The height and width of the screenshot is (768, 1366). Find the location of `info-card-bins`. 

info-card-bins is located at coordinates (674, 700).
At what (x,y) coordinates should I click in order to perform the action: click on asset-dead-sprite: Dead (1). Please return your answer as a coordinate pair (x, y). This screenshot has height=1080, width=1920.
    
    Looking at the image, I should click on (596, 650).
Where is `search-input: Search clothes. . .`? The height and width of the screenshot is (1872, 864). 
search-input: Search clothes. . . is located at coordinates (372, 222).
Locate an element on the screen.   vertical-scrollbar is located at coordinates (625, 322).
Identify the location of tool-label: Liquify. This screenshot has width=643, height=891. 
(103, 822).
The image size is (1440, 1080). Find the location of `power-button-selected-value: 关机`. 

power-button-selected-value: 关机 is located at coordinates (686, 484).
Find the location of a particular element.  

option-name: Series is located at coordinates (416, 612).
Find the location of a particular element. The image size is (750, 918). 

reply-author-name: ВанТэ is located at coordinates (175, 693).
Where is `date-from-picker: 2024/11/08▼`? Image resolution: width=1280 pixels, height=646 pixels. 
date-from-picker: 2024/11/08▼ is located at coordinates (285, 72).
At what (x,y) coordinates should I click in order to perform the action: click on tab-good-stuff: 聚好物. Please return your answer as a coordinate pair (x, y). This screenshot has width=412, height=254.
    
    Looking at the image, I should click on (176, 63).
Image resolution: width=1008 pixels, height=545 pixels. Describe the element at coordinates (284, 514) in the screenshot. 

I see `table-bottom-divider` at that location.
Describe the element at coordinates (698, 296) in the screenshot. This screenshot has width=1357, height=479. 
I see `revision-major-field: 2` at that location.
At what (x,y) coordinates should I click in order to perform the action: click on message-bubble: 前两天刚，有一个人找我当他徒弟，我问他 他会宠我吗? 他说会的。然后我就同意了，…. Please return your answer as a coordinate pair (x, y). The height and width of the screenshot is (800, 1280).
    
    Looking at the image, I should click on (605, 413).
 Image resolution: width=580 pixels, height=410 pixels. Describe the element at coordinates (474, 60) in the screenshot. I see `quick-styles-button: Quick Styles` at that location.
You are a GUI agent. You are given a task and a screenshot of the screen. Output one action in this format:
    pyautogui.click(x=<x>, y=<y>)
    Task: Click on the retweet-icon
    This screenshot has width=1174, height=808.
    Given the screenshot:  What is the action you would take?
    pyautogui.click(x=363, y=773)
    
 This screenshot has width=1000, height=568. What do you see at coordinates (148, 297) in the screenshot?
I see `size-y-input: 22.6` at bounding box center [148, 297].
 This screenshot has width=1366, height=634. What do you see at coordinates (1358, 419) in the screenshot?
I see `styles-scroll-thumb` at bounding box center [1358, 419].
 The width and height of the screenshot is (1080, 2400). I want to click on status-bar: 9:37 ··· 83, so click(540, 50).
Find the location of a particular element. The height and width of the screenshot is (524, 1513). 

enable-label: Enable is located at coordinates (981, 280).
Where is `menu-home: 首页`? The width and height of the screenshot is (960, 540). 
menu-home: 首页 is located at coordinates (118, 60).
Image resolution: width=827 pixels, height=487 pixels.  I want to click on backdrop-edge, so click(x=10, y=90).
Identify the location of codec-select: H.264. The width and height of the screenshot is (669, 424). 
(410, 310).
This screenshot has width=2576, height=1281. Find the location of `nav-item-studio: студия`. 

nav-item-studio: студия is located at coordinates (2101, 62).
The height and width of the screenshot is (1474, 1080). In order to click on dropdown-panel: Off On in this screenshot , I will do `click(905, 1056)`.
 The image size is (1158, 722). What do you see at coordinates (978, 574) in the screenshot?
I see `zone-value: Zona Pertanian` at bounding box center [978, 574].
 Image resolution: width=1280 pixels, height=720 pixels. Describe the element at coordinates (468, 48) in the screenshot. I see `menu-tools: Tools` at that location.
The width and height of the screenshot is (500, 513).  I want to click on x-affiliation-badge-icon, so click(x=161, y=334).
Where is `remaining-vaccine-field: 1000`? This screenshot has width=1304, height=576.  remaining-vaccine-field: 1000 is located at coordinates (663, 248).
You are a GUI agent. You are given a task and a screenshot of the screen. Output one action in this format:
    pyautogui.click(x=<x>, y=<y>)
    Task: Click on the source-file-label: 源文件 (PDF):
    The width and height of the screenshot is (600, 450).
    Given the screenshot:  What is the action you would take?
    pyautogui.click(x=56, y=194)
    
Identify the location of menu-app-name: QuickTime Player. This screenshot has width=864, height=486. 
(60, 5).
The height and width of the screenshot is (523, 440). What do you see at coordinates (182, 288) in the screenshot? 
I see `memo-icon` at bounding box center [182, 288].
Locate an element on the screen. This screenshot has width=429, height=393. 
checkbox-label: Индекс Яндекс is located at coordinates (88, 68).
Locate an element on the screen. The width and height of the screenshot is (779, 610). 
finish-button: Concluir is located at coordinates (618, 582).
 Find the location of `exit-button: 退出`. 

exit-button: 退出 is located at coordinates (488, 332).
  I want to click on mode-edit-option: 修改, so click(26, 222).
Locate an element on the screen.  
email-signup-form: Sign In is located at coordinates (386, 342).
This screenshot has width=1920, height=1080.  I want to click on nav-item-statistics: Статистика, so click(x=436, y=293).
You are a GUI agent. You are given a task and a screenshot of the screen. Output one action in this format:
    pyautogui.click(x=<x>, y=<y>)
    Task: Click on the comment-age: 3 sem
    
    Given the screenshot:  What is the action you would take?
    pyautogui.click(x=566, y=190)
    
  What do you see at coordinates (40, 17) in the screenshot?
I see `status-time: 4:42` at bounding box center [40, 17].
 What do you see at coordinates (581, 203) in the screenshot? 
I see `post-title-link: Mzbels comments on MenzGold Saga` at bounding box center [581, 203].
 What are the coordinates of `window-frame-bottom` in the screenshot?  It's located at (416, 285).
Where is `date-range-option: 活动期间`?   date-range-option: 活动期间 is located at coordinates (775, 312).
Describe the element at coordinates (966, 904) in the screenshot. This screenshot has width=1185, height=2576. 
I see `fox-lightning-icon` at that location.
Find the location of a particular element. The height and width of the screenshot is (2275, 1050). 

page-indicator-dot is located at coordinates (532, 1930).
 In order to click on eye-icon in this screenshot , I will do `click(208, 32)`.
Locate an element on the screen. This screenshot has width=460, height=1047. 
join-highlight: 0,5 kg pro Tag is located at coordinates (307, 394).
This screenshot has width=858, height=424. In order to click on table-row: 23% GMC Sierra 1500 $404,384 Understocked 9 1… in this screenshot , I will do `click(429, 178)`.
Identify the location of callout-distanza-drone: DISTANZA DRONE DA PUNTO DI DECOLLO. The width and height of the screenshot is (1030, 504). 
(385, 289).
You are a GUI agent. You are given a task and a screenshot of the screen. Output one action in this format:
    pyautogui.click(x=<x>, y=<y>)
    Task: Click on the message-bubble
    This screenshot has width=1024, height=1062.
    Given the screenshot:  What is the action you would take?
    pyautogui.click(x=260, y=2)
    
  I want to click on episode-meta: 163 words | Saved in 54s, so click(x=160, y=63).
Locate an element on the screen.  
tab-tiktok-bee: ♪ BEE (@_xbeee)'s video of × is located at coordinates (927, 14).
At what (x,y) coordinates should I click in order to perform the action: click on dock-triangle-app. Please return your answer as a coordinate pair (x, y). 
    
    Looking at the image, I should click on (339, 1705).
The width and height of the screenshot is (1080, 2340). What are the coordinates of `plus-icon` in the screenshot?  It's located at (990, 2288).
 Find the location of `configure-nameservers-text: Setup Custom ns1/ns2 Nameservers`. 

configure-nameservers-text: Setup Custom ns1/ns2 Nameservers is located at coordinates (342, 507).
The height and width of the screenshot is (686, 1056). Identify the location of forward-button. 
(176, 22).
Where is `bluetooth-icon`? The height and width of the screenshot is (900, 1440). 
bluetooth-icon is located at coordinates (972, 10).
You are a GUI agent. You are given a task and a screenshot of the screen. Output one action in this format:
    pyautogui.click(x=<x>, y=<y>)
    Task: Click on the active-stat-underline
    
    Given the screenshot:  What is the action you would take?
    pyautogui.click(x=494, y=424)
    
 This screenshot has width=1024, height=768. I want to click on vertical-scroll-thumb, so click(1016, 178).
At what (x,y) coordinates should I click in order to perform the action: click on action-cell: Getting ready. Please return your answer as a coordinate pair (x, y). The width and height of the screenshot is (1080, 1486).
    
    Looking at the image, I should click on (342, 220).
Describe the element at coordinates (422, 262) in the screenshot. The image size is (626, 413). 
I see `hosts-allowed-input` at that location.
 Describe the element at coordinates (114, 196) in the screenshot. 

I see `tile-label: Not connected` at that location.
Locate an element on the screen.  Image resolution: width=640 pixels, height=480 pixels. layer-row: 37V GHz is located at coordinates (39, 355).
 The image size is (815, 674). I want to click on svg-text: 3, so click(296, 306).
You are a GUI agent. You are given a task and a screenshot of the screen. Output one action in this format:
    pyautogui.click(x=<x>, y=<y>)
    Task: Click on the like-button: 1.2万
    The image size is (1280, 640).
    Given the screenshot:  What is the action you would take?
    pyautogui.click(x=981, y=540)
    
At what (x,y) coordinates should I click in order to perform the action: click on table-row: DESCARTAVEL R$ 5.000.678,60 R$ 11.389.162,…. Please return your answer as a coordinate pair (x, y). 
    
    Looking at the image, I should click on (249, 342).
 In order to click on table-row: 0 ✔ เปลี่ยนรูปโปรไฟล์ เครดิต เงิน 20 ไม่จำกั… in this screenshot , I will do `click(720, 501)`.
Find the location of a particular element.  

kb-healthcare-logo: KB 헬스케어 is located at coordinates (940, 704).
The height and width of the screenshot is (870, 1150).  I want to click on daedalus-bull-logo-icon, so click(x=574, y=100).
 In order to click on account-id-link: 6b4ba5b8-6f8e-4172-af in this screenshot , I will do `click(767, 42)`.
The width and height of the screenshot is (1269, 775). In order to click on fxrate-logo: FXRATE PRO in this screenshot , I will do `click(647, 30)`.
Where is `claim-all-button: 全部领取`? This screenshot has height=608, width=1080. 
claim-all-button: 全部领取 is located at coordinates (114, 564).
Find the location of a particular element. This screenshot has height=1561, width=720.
──────────────────────────────
§ **EXERCISE OBJECTIVE**
Pull out each line of the records that contains the string "input".

§ **TASK RESPONSE**
Where is `search-input: Search clothes. . .`? The height and width of the screenshot is (1872, 864). 
search-input: Search clothes. . . is located at coordinates (372, 222).
I see `size-y-input: 22.6` at bounding box center [148, 297].
I see `hosts-allowed-input` at that location.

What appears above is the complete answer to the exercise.